Oskar Liivak, who teaches patent law and trade secrets and is professor at the Cornell University Law School, comments on today’s Supreme Court oral arguments in the case Association for Molecular Pathology v. Myriad Genetics.

Liivak says:

“Each side will make both doctrinal and policy-based arguments. The petitioners will attack the patent by arguing that a human gene – even after being purified and isolated from a human's genome – is nothing but an unpatentable product of nature. And they'll argue that such patents make bad policy as they block others from a critically important scientific resource.

“Myriad, the patent holder, will argue that purified and isolated human genes are not a product of nature. They will contend that the molecule they are claiming just does not exist without the intervention of an inventor. As to policy, they will argue that, absent protection, no one will have the financial incentives to look for and create these valuable scientific and medical resources.

“As to the policy question, the arguments are a draw as patent law has always faced a chicken-and-egg dilemma: to have access to inventions, someone needs incentives to create them. Yet, with the exclusive rights from patents creating incentives to invent, patents are thought to inherently prevent at least some access. Where to draw that line remains open question.

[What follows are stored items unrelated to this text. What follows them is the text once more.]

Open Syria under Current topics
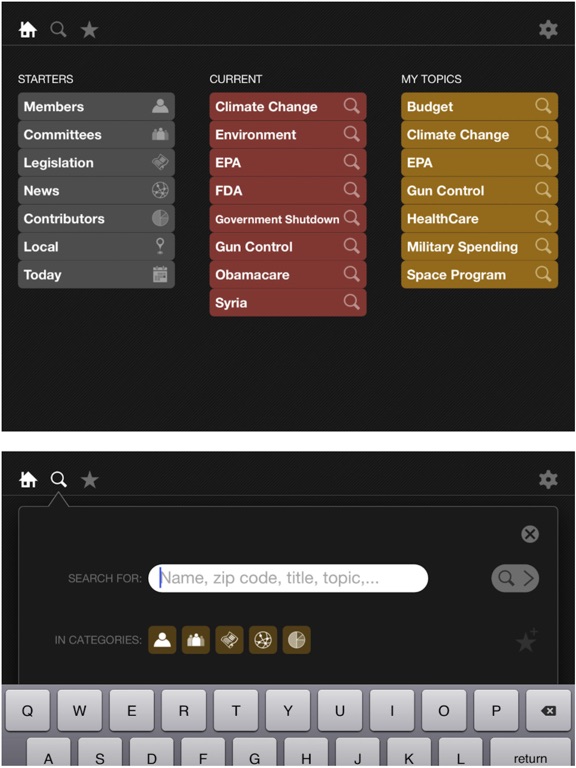The image size is (576, 768). 288,303
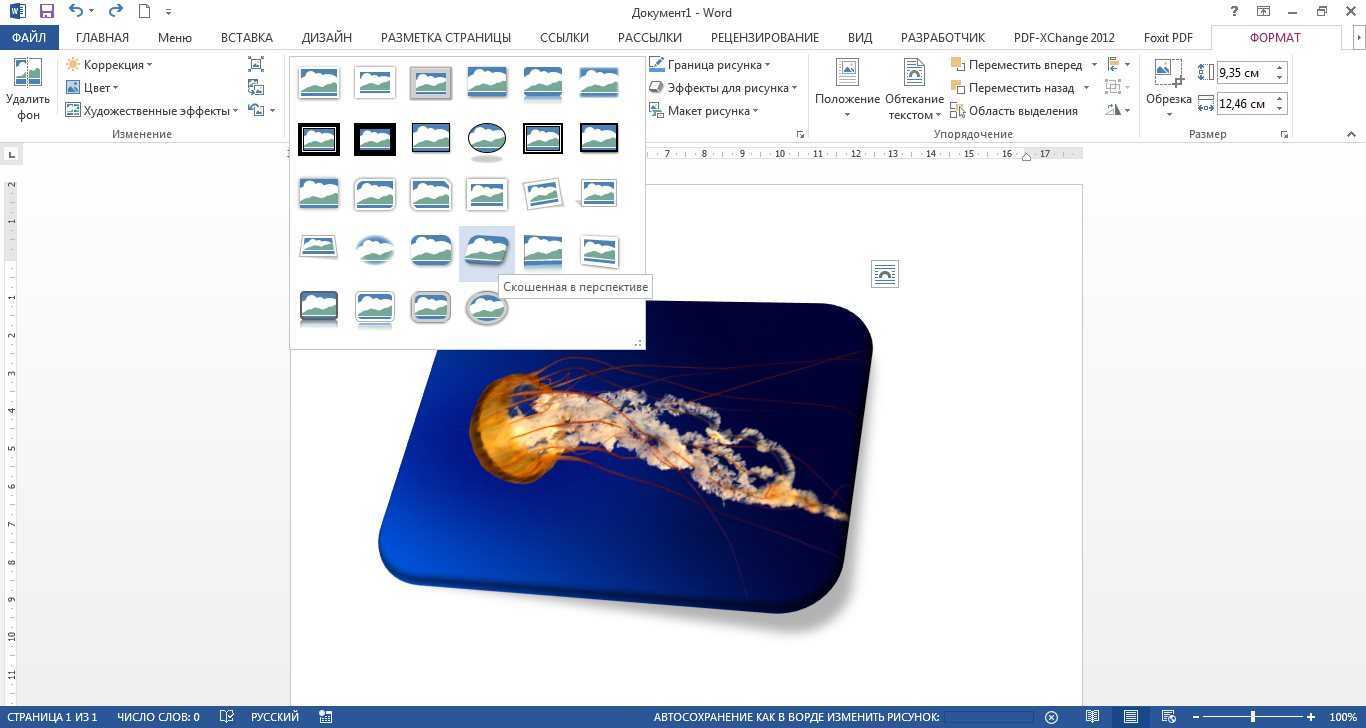Click the spelling check icon in status bar
Image resolution: width=1366 pixels, height=728 pixels.
pyautogui.click(x=227, y=717)
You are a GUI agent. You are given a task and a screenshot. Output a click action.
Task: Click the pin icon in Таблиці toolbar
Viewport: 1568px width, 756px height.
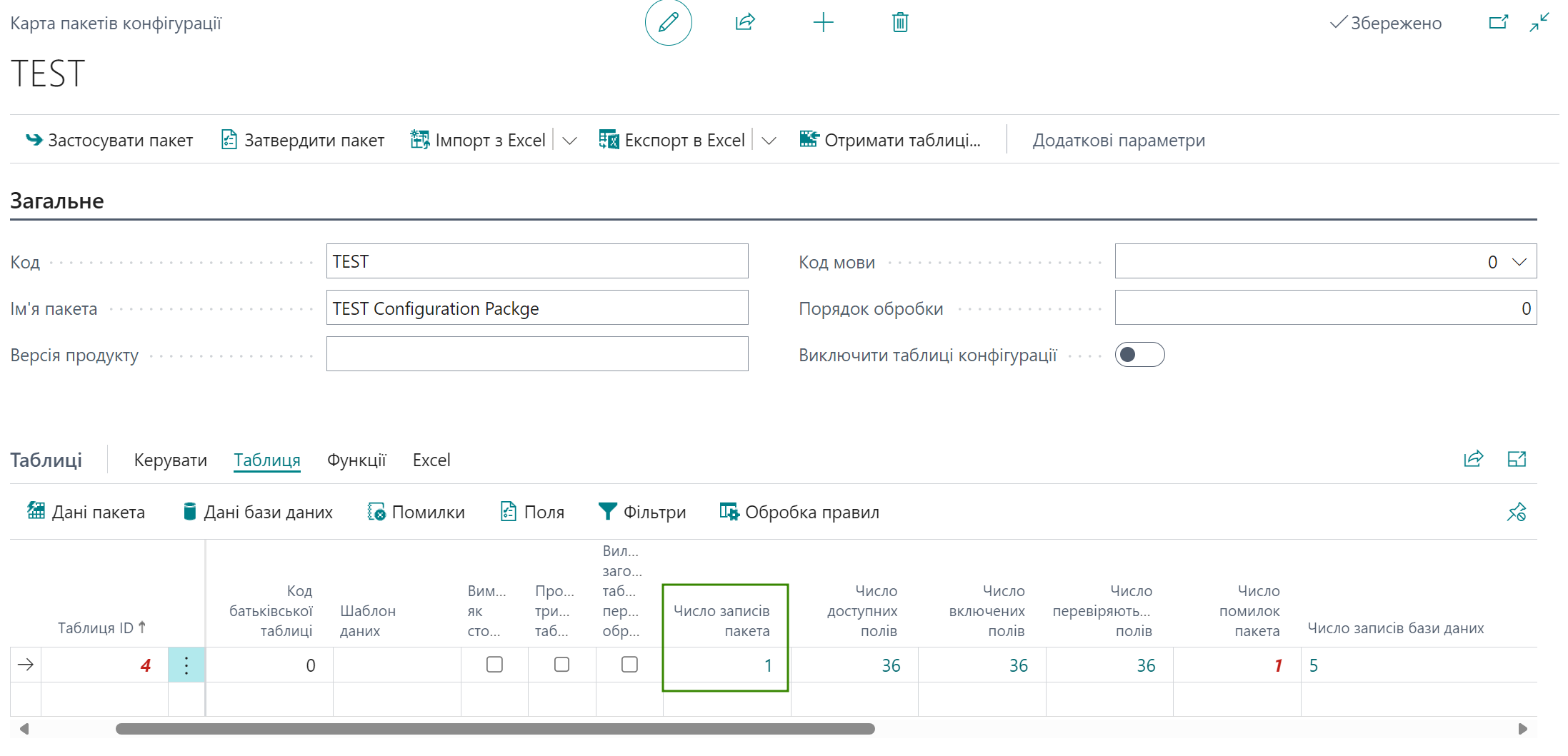point(1516,512)
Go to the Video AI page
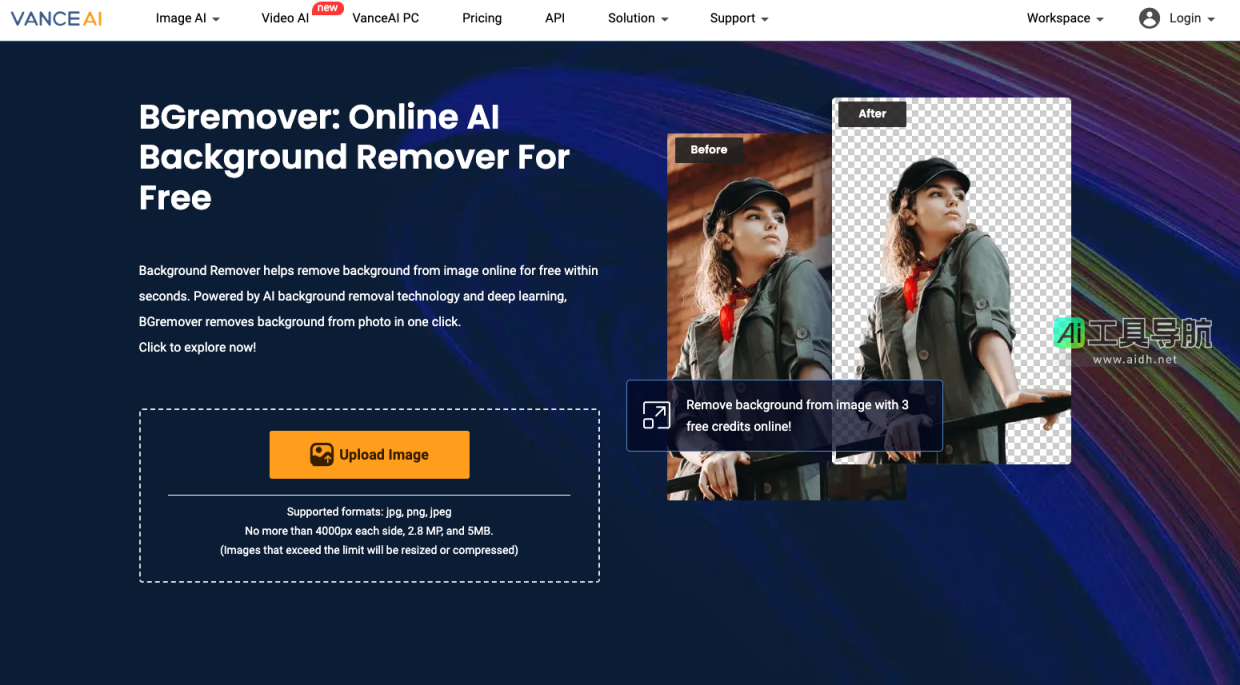Screen dimensions: 1240x685 pyautogui.click(x=285, y=18)
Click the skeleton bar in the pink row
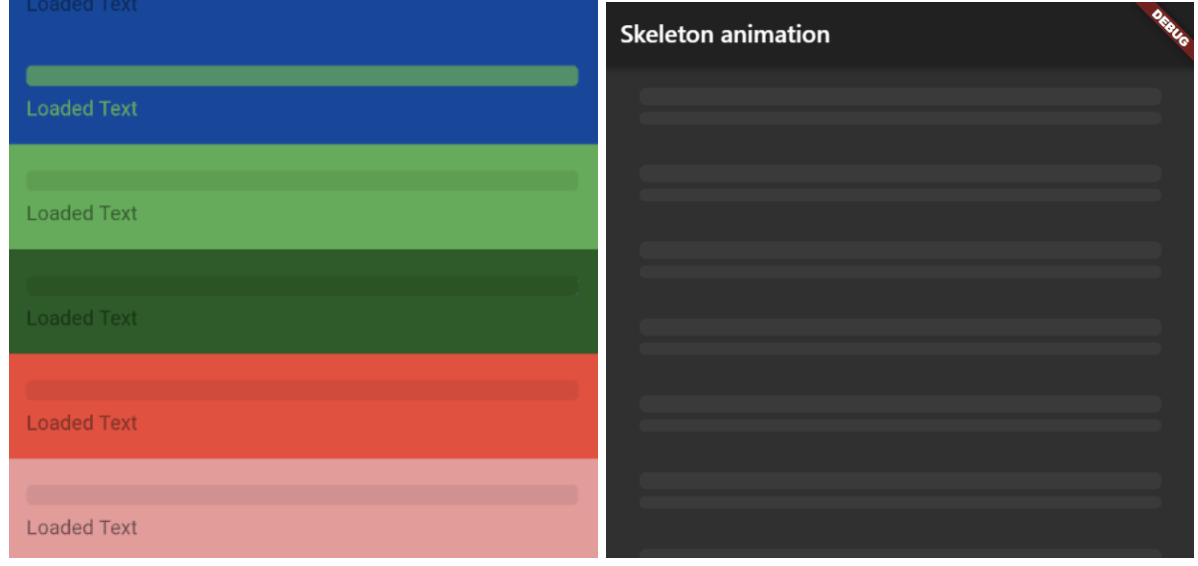Image resolution: width=1198 pixels, height=566 pixels. point(302,494)
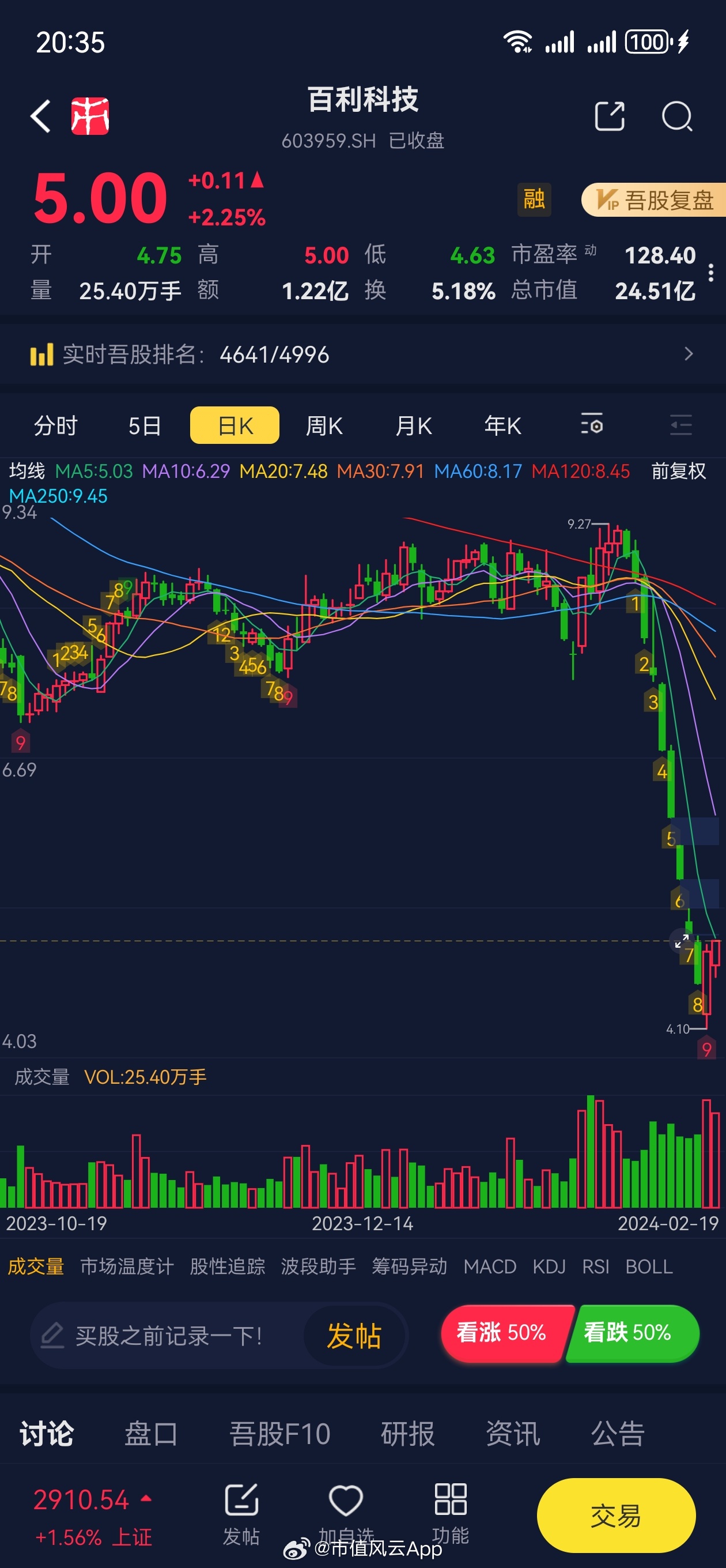Expand the side panel next to chart settings
Screen dimensions: 726x1568
[680, 424]
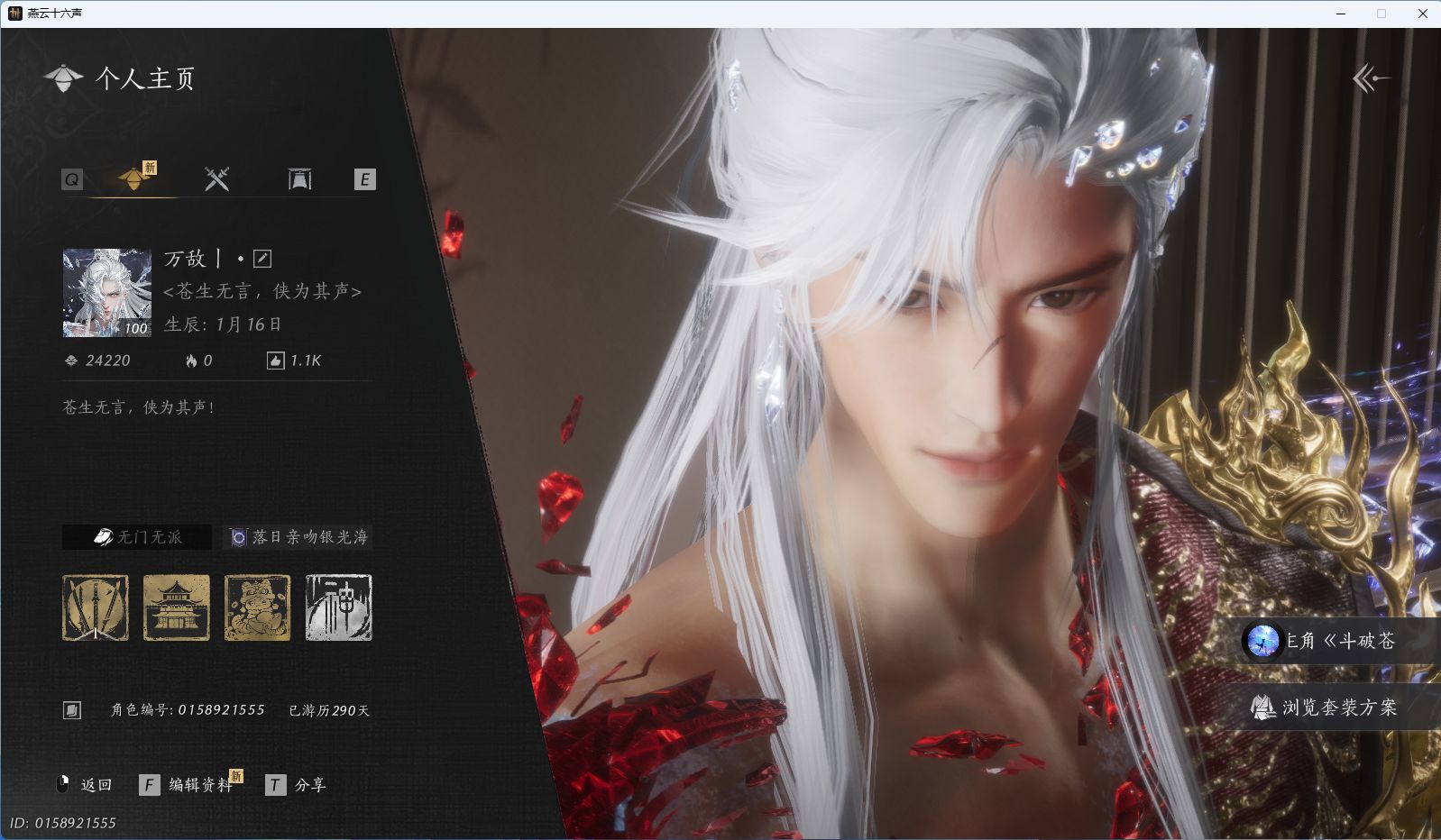Image resolution: width=1441 pixels, height=840 pixels.
Task: Open the character avatar portrait
Action: coord(107,293)
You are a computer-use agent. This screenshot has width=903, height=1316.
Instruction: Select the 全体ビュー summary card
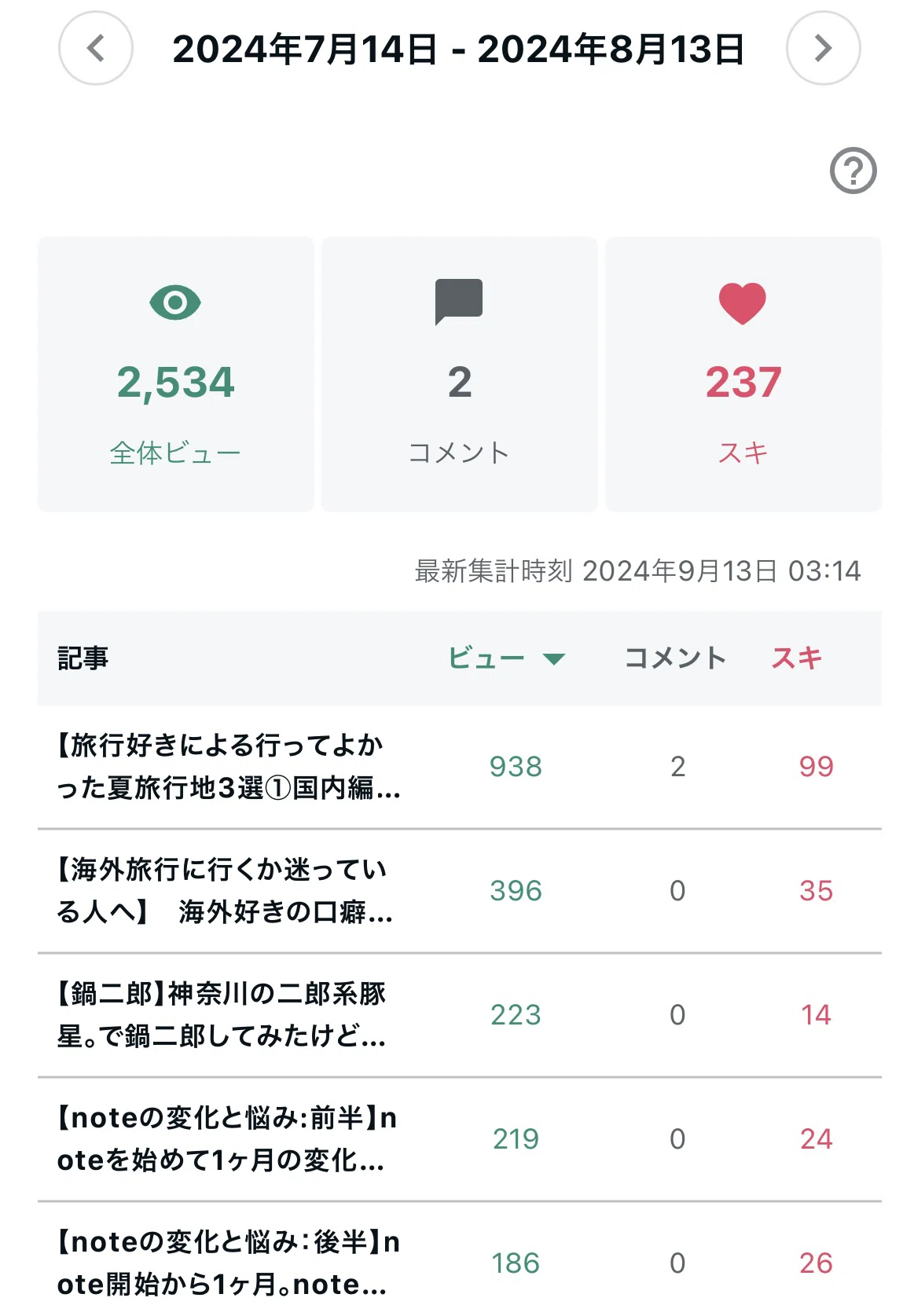click(x=176, y=374)
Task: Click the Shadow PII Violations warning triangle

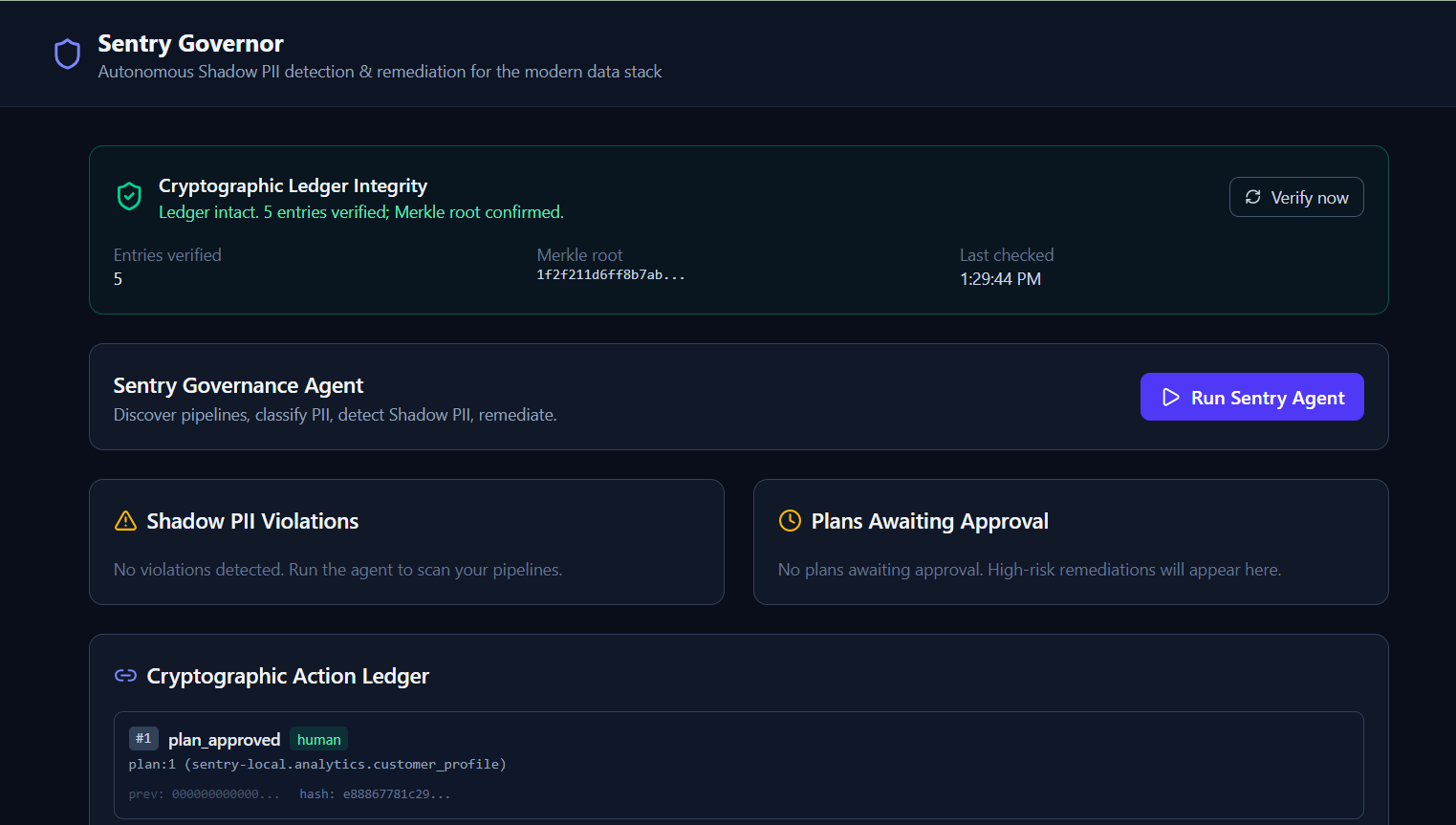Action: click(x=125, y=521)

“As to the doctrinal arguments, especially in light of a recent related Supreme Court case, I would give the nod to the petitioners as Myriad's arguments rely too heavily on distinctions that could be too easily seen as exalting technical differences between the naturally occurring gene and the molecule they are claiming. In any event, it is a challenging and close question that is trickier and more subtle than most people would guess.”